* EXERCISE TASK *
Can you lay out every line of the material below as a Markdown table with the columns "Row" and "Line", numbering each row and skipping blank lines? Leave the pictures out of the answer.

* RECORDS FOR THE TASK *
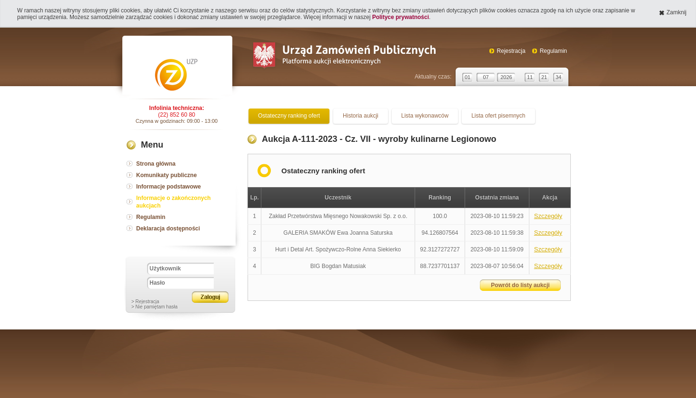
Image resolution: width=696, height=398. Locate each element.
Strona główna (156, 163)
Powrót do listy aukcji (520, 285)
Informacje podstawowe (168, 186)
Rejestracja (511, 51)
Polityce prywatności (400, 17)
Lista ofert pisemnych (498, 115)
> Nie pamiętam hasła (154, 306)
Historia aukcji (360, 115)
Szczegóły (548, 215)
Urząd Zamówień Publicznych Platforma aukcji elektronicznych (344, 56)
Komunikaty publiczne (166, 175)
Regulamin (553, 51)
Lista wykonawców (424, 115)
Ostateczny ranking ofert (289, 115)
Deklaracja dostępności (168, 228)
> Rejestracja (145, 301)
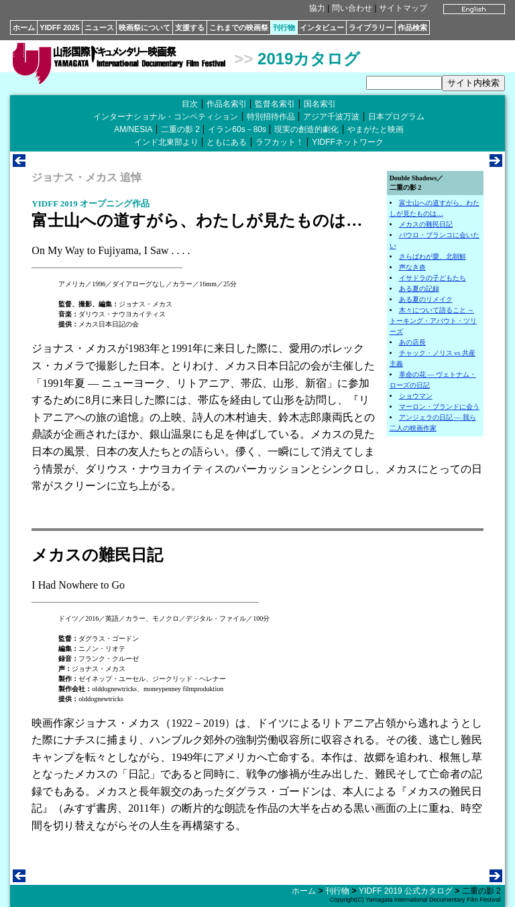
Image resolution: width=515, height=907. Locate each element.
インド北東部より (166, 142)
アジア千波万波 (331, 116)
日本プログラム (396, 116)
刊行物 (284, 27)
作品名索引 (227, 104)
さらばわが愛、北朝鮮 (432, 256)
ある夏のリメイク (426, 299)
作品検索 (412, 27)
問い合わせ (352, 8)
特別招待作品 (271, 116)
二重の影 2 (180, 129)
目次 (190, 104)
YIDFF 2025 (59, 27)
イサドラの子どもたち (432, 278)
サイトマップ (403, 8)
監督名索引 (275, 104)
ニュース (99, 27)
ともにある (227, 142)
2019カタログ (309, 59)
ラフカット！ (279, 142)
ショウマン (416, 396)
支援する (190, 27)
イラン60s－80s (237, 129)
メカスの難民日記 (426, 224)
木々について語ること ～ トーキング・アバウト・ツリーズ (433, 320)
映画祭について (144, 27)
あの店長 (412, 342)
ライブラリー (371, 27)
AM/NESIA (133, 129)
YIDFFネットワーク (348, 142)
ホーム (24, 27)
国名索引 (320, 104)
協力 (317, 8)
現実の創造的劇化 (306, 129)
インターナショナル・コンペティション (165, 116)
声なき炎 (412, 267)
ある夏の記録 (419, 288)
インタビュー (322, 27)
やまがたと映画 (375, 129)
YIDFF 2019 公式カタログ (406, 891)
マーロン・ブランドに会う (439, 406)
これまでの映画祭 (238, 27)
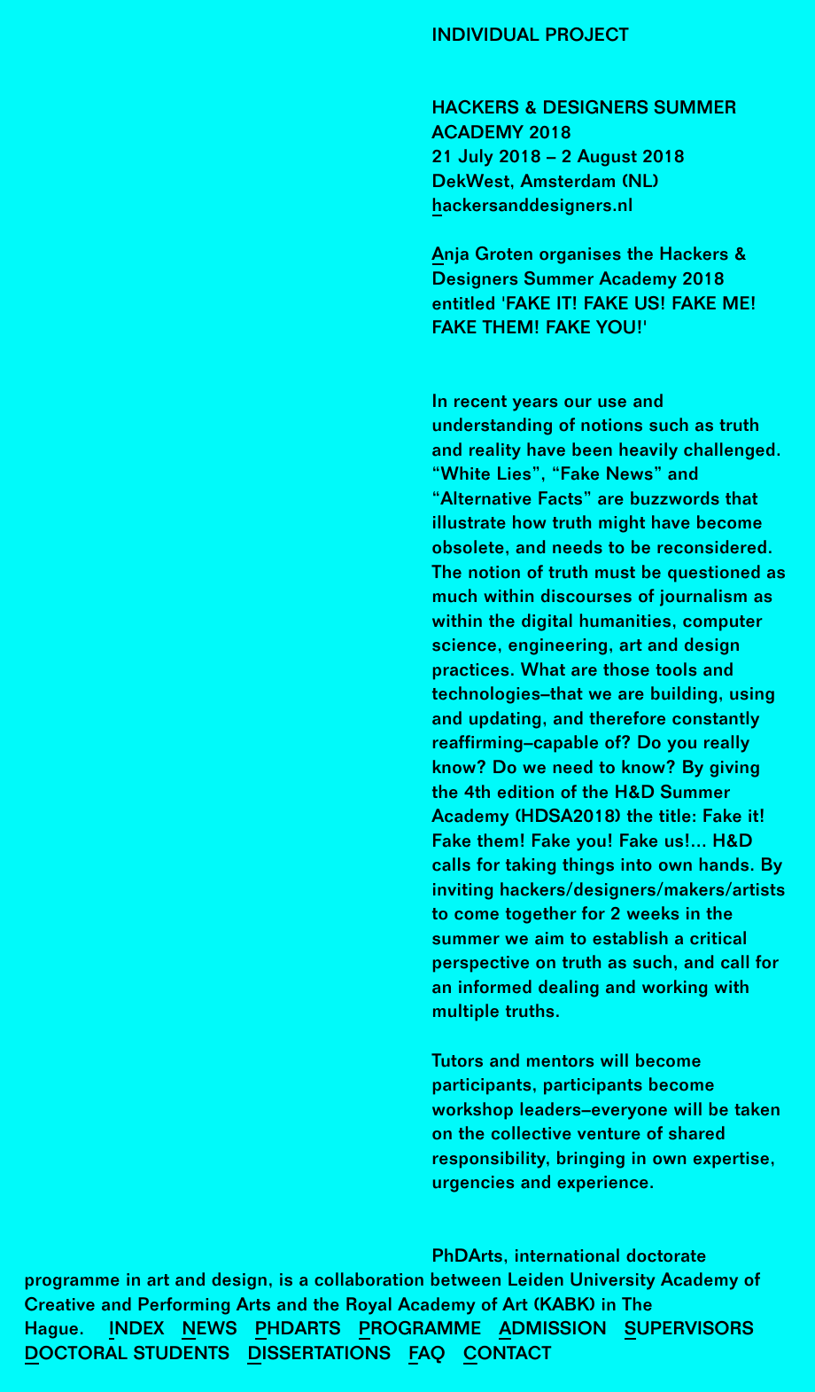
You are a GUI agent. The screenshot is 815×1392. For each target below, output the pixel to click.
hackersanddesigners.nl (532, 207)
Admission (553, 1330)
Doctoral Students (127, 1355)
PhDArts (298, 1330)
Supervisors (689, 1330)
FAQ (427, 1355)
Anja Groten (483, 255)
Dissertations (319, 1355)
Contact (507, 1355)
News (209, 1330)
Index (137, 1330)
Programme (420, 1330)
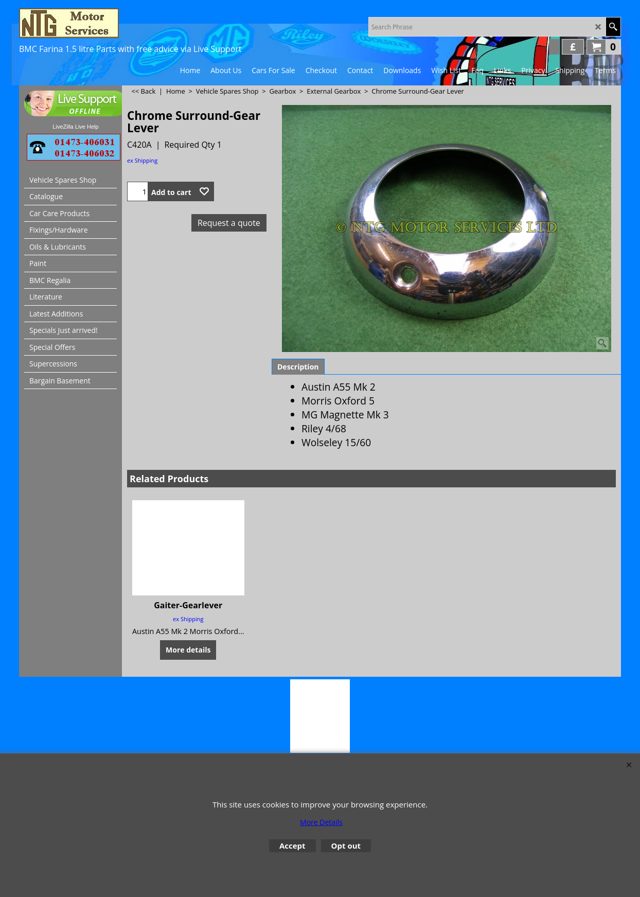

* WRITTEN SOLUTION *
| Row | Line |
|---|---|
| 1 | Image resolution: width=696, height=398. Locate each element. |
| 2 | Strona główna (156, 163) |
| 3 | Powrót do listy aukcji (520, 285) |
| 4 | Informacje podstawowe (168, 186) |
| 5 | Rejestracja (511, 51) |
| 6 | Polityce prywatności (400, 17) |
| 7 | Lista ofert pisemnych (498, 115) |
| 8 | > Nie pamiętam hasła (154, 306) |
| 9 | Historia aukcji (360, 115) |
| 10 | Szczegóły (548, 215) |
| 11 | Urząd Zamówień Publicznych Platforma aukcji elektronicznych (344, 56) |
| 12 | Komunikaty publiczne (166, 175) |
| 13 | Regulamin (553, 51) |
| 14 | Lista wykonawców (424, 115) |
| 15 | Ostateczny ranking ofert (289, 115) |
| 16 | Deklaracja dostępności (168, 228) |
| 17 | > Rejestracja (145, 301) |
| 18 | Image resolution: width=515, height=907. Locate each element. |
| 19 | インド北東部より (166, 142) |
| 20 | アジア千波万波 (331, 116) |
| 21 | 日本プログラム (396, 116) |
| 22 | 刊行物 (284, 27) |
| 23 | 作品名索引 (227, 104) |
| 24 | さらばわが愛、北朝鮮 (432, 256) |
| 25 | ある夏のリメイク (426, 299) |
| 26 | 作品検索 (412, 27) |
| 27 | 問い合わせ (352, 8) |
| 28 | 特別招待作品 (271, 116) |
| 29 | 二重の影 2 (180, 129) |
| 30 | 目次 (190, 104) |
| 31 | YIDFF 2025 (59, 27) |
| 32 | イサドラの子どもたち (432, 278) |
| 33 | サイトマップ (403, 8) |
| 34 | 監督名索引 (275, 104) |
| 35 | ニュース (99, 27) |
| 36 | ともにある (227, 142) |
| 37 | 2019カタログ (309, 59) |
| 38 | ラフカット！ (279, 142) |
| 39 | ショウマン (416, 396) |
| 40 | 支援する (190, 27) |
| 41 | イラン60s－80s (237, 129) |
| 42 | メカスの難民日記 (426, 224) |
| 43 | 木々について語ること ～ トーキング・アバウト・ツリーズ (433, 320) |
| 44 | 映画祭について (144, 27) |
| 45 | あの店長 (412, 342) |
| 46 | ライブラリー (371, 27) |
| 47 | AM/NESIA (133, 129) |
| 48 | YIDFFネットワーク (348, 142) |
| 49 | ホーム (24, 27) |
| 50 | 国名索引 (320, 104) |
| 51 | 協力 (317, 8) |
| 52 | 現実の創造的劇化 (306, 129) |
| 53 | インターナショナル・コンペティション (165, 116) |
| 54 | 声なき炎 (412, 267) |
| 55 | ある夏の記録 (419, 288) |
| 56 | インタビュー (322, 27) |
| 57 | やまがたと映画 (375, 129) |
| 58 | YIDFF 2019 公式カタログ (406, 891) |
| 59 | マーロン・ブランドに会う (439, 406) |
| 60 | これまでの映画祭 (238, 27) |
| 61 | You are a GUI agent. The screenshot is 815×1392. For each target below, output the pixel to click. |
| 62 | hackersanddesigners.nl (532, 207) |
| 63 | Admission (553, 1330) |
| 64 | Doctoral Students (127, 1355) |
| 65 | PhDArts (298, 1330) |
| 66 | Supervisors (689, 1330) |
| 67 | FAQ (427, 1355) |
| 68 | Anja Groten (483, 255) |
| 69 | Dissertations (319, 1355) |
| 70 | Contact (507, 1355) |
| 71 | News (209, 1330) |
| 72 | Index (137, 1330) |
| 73 | Programme (420, 1330) |